In this paper, we presented a design framework for non-uniform $L_{\infty }$-oriented quantizers and evaluated their performance on both synthetic parametric sources and medical depth map datasets. We showed that while continuous, smoothly decaying distributions yield near-uniform quantizers, sparse or irregular sources benefit greatly from non-uniform bin allocation.

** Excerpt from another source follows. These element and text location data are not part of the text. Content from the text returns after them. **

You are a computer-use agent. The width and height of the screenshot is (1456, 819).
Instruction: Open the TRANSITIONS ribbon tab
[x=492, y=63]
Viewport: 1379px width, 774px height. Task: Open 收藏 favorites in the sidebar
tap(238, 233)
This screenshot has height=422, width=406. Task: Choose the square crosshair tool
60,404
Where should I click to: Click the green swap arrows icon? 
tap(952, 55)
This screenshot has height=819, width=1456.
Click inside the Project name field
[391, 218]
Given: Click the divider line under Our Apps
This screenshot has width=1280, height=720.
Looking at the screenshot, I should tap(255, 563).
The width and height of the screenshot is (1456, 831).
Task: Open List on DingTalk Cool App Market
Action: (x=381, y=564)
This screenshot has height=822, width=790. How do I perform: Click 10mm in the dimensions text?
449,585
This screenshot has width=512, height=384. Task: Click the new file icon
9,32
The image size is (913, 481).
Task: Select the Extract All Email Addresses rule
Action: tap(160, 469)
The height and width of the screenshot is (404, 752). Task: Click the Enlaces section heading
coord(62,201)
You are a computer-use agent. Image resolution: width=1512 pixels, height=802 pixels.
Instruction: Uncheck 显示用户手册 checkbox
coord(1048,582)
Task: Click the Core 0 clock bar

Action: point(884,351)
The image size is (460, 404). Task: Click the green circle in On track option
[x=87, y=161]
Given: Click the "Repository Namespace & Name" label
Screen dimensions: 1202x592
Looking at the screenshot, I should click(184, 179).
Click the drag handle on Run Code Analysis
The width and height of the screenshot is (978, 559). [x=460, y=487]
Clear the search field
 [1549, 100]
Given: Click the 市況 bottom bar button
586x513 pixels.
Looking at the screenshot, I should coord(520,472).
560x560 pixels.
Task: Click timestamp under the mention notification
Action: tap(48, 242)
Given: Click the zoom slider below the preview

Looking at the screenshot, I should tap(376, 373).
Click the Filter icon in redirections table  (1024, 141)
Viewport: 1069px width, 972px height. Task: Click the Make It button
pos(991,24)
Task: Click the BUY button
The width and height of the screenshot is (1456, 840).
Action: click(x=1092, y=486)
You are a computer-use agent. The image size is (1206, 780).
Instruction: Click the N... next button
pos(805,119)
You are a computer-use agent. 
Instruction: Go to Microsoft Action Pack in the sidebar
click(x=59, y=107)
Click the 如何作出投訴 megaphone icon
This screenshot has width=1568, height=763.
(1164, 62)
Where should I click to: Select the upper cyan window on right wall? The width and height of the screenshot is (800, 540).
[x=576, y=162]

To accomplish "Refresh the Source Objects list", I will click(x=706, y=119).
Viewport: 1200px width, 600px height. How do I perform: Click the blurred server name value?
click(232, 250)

Experimental results confirm that this adaptability not only improves rate–distortion performance over uniform and piecewise-uniform designs but also translates into significant bitrate savings when integrated into a residual-based near-lossless compression pipeline, surpassing state-of-the-art near-lossless schemes.

Overall, our results establish non-uniform $L_{\infty }$-oriented quantization as an effective approach for combining strict error control with improved compression efficiency, particularly for sparse or irregular data sources.